### Source document
=== Section Start ===

May 6, 2026 - By Karen Guzman - In recent years scientists have identified hundreds of different genes associated with autism, a burst of discovery that has prompted a new and perplexing question: how can so many different genes produce the same, or very similar outcomes in the brain? 

A new Yale-led study offers fresh insight, revealing how the diverse range of genes linked to neurodevelopmental disorders like autism disrupt the brain in similar ways — a finding that could ultimately open the door to new treatments. 

The researchers found that these genes “converge” on a shared set of biological pathways in the brain, triggering similar downstream effects as brain cells mature.

The study, published in the journal Nature Neuroscience, was co-led by author Kristen Brennand, the Elizabeth Mears and House Jameson Professor of Psychiatry at Yale School of Medicine (YSM), and Ellen Hoffman, an associate professor in the Yale Child Study Center.

“It’s been really challenging to put our finger on what causes autism,” said Brennand. “This research gives us a new target to study: Not the genes themselves but the way they converge along the same neural pathways.” 

While the genetics of autism have been studied for two decades, the level of discovery is accelerating. In 2020, one research paper alone identified 102 genes linked to autism. That number, Brennand said, is expected to jump to 250 genes as researchers increasingly gain access to enough DNA from people with autism to identify more genes linked to the disorder.

=== Section End ===

### Problems to solve
[A] Summarize the passage on autism genes in two sentences.
[B] Rewrite the passage on autism genes starting with "The study, published" and going on through "Yale Child Study Center.", swapping "Nature Neuroscience" for "Science".

### Dataset entries

=== Section Start ===

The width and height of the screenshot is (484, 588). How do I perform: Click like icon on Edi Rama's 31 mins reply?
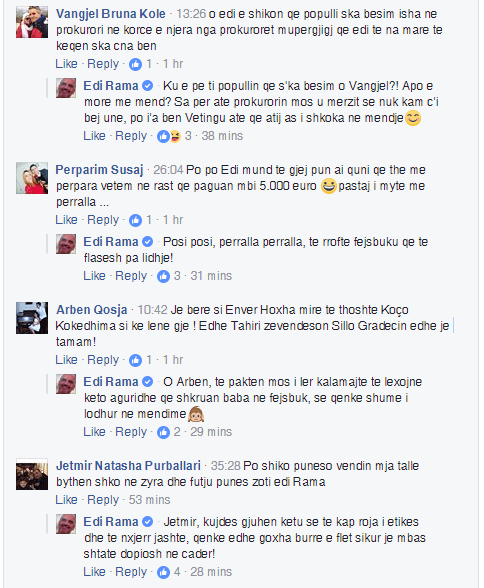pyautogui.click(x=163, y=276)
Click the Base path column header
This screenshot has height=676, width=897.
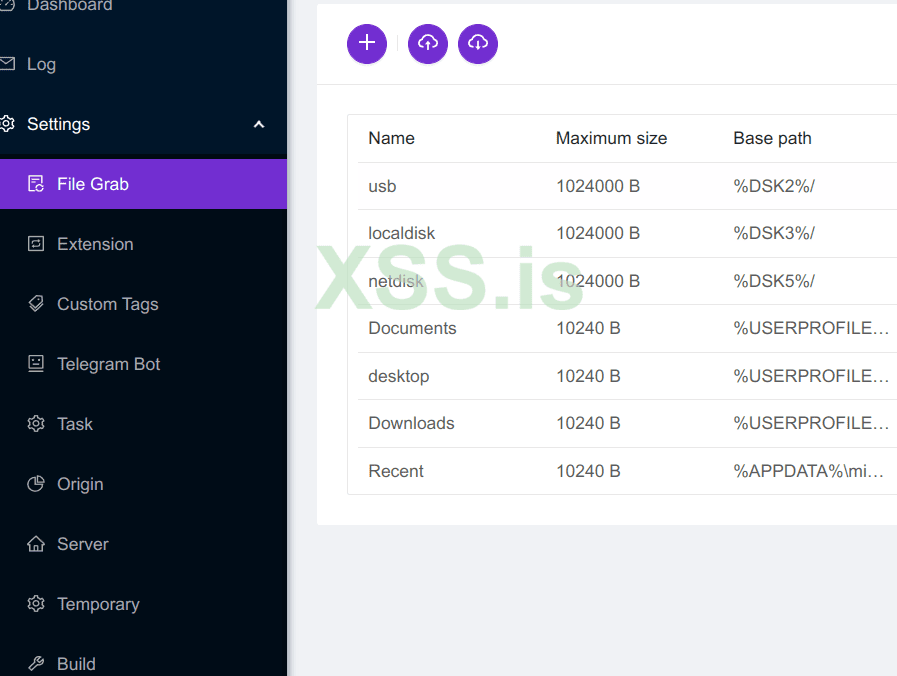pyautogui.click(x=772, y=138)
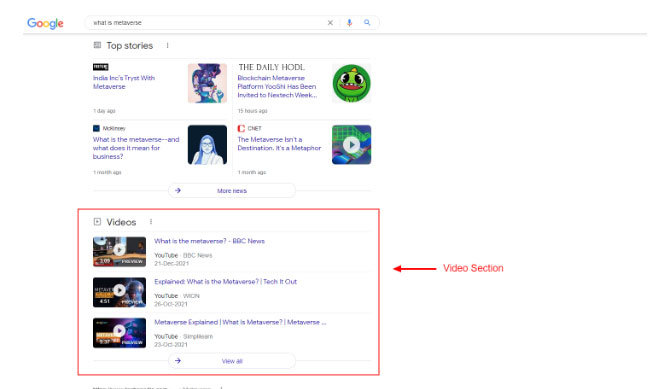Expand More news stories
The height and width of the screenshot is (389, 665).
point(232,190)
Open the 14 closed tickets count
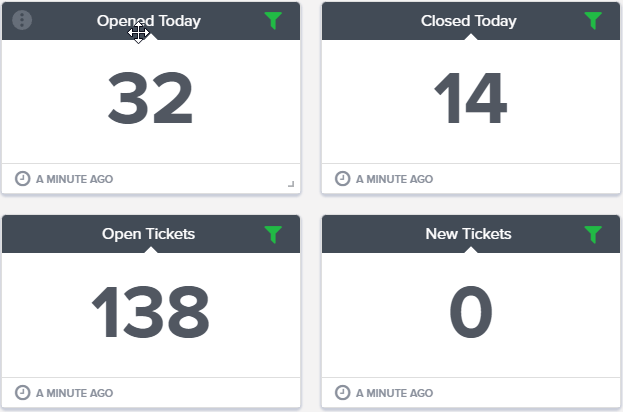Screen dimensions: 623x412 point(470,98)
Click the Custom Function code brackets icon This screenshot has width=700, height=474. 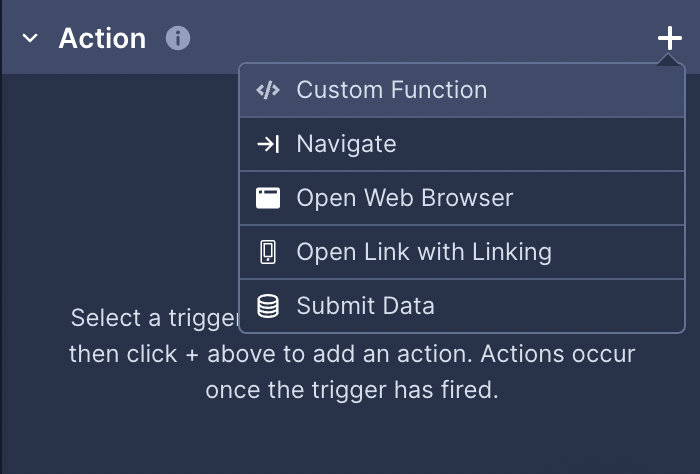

=== Section End ===

### Answers below
[A] A Yale-led study published in Nature Neuroscience found that the many different genes linked to neurodevelopmental disorders like autism converge on a shared set of biological pathways in the brain, triggering similar downstream effects as brain cells mature. Brennand said this gives researchers a new target to study, the way the genes converge rather than the genes themselves, at a time when the discovery of genes linked to autism is accelerating.

[B]
The study, published in the journal Science, was co-led by author Kristen Brennand, the Elizabeth Mears and House Jameson Professor of Psychiatry at Yale School of Medicine (YSM), and Ellen Hoffman, an associate professor in the Yale Child Study Center.